## start Passage shown

Theurer takes his work very seriously—even if it’s “just a game.” He’s a creative person at heart, even if games aren’t entirely creative endeavors. If he’s going to do something, he’s going to work at it until it’s unequivocally right in his eyes. There isn’t another option—there is nothing less than 100 percent perfection for him.
He was absorbed by these thoughts. “Missiles armed with atomic warheads are weapons of mass destruction and one should be deeply affected by their use,” he explains. In his eyes, the commonplace acceptance of these missiles in everyday life had minimized their shock factor. Use of these missiles would have life-altering effects for everyone, not just the people under attack. He wanted to bring this notion back to the forefront of our thoughts when the topic arose.
Theurer wasn’t alone in the gravity of this feeling either. After realizing the incredibly dangerous position the world was in due to the invention of the atomic bomb, many notable politicians and scientists spoke out about how deeply this issue troubled them—most notably Nikita Khrushchev, head of the Soviet Union until 1964, and J. Robert Oppenheimer, the lead Manhattan Project scientist and the so-called father of the atomic bomb.
The fact that those who were so closely tied to the bomb’s development and rise were scared enough to speak out against it deeply affected Theurer. He knew that he could no longer blindly be a part of a culture that perpetuated this as the new norm, a norm in which nations were racing to grow the largest stockpile of these weapons, “just in case.” He understood their purpose was more defensive than offensive, just as he had forced Missile Command to be, but the prospect of mutually assured destruction left him uneasy.
It was heavy stuff, and it scared the hell out of him. He didn’t enjoy that feeling (who would?) but the Cold War didn’t show any signs of abating anytime soon, so he wasn’t confident relief would ever come. Hysteria was at an all-time high. Everywhere you went, war was at the forefront of America’s mind. Go see a movie: nuclear war. Turn on the TV: nuclear war. Watch a speech by President Ronald Reagan: the Strategic Defense Initiative (“Star Wars”), defending us from nuclear war.
Dave Theurer went to work every day, spending hours on a game that carried these same heavy themes. He didn’t have the escapes that everyone else did. In fact, it was the opposite. The general public was exposed to generalities and hypotheticals, but Theurer had to watch nuclear war play out on his screen over and over again. Rather than let real-world fears consume him, he buried himself in Missile Command, doing what he could to get his project out, doing his part to spread pleasure and excitement in a time of fear. In doing so, he poured every bit of himself and every waking hour of his day into the game. He often found himself staying at the office for days at a time, hiding the fact that he wasn’t going home from his coworkers, who would have undoubtedly been worried and concerned by his growing obsession. Missile Command became his life, and he was determined to see it through, first-game curse be damned.
In the early days of the project, Theurer sunk everything he had into development. It was his singular goal, both personally and professionally, like an Olympian training to compete. It consumed him. “[The game] is all I think about, almost exclusively,” he says. It was his obsession, his singular focus—but he didn’t see it that way; he was just working on the project, and it worked for him.

## end Passage shown
## start Dataset extract

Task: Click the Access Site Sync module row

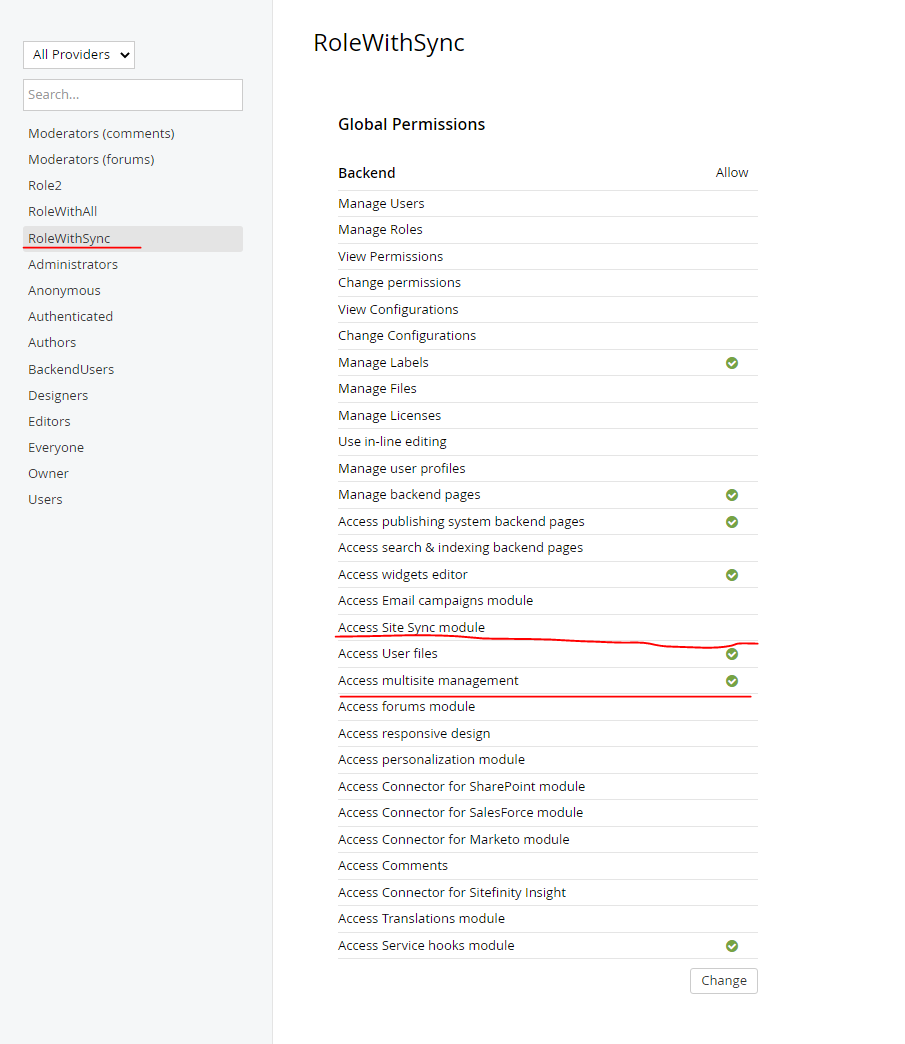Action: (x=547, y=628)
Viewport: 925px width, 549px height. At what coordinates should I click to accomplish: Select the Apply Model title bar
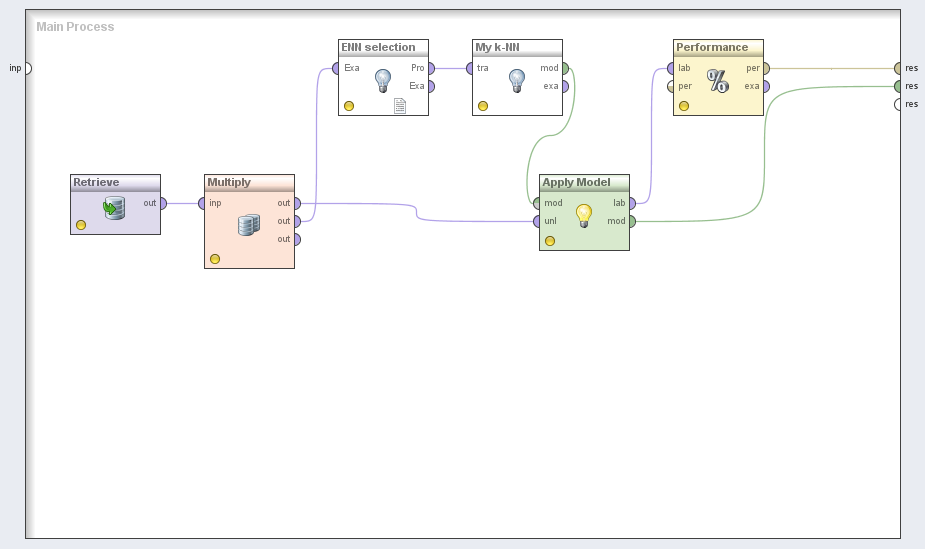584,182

## end Dataset extract

> [What to do]
- 1) In the passage about Dave Theurer and Missile Command, who is called the so-called father of the atomic bomb?
- 2) Write the next paragraph of the passage about Dave Theurer and Missile Command, picking up after its last sentence.
The lines above aren't needed here.

> [Solved problems]
- 1) J. Robert Oppenheimer, the lead Manhattan Project scientist.

- 2)
Theurer worked a bit differently from the way most designers did at Atari. Most designers would sketch out as many different gameplay scenarios as they could for any given concept, pick the best one, and build it. Theurer built them all to find out which one actually played the best, chose that one, and worked on it until he came to another fork in the road, and then he repeated the process. This had always been his style, even when he was just learning. With teams this small that typically relied on the decision of their lead designer/programmer, he found this to be a critical part of finding out how to make the best game possible. They hadn’t been game designers for very long, so he knew there were always better ways to do things, but often these weren’t discovered until they played out every scenario. In doing so he was able to constantly find the best way to approach each mechanic, but this obsessive style of experimentation also opened his mind up to endless thoughts of different styles of death and destruction. His focus on making the game as enjoyable as possible turned to an obsession engulfed in nuclear war.
“I imagined the missiles streaking in, imagined the explosions, but with sounds and visuals, over and over, day after day, until they felt just right,” he explains. He didn’t just want it to feel right in the moment; he wanted it to feel right while fitting in with the game’s tone stylistically. He didn’t just want something to succeed in isolation; he needed it to feel like a complete package if his message was ever to resonate with players.
This constant pursuit of perfection left him overworking his mind and body to their breaking points, and Missile Command’s potent premise began to take hold in his subconscious. It was no longer just a game. In his mind, parts of it seemed entirely real. Those detailed scenarios that he had envisioned when deciding which to pursue now felt real. They filled his every thought, leaving the pixelated world and entering his personal world. These thoughts soon became dreams, and these dreams soon became nightmares.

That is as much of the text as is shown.